▶ _AIM OF THE EXERCISE_
Copy all the records word for word, apart from any pictures.

▶ _PROVIDED MATERIAL_
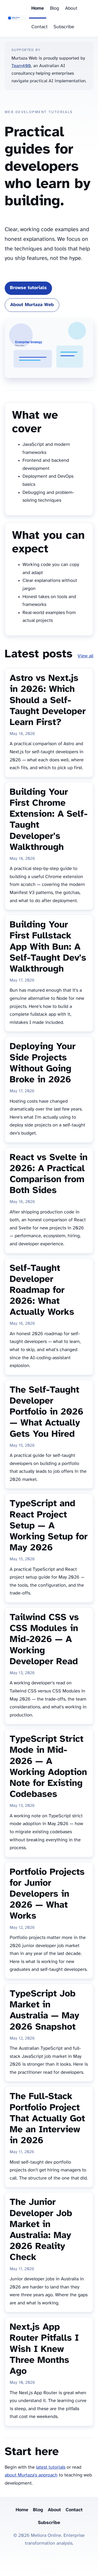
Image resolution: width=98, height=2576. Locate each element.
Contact (39, 27)
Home (37, 8)
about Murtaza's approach (31, 2475)
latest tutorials (50, 2467)
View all (85, 656)
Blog (54, 8)
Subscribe (64, 27)
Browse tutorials (28, 287)
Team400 (21, 65)
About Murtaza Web (32, 304)
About (71, 8)
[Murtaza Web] (17, 18)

▶ _ANSWER TO THE EXERCISE_
Image resolution: width=98, height=2576. Locate each element.
Contact (39, 27)
Home (37, 8)
about Murtaza's approach (31, 2475)
latest tutorials (50, 2467)
View all (85, 656)
Blog (54, 8)
Subscribe (64, 27)
Browse tutorials (28, 287)
Team400 (21, 65)
About Murtaza Web (32, 304)
About (71, 8)
[Murtaza Web] (17, 18)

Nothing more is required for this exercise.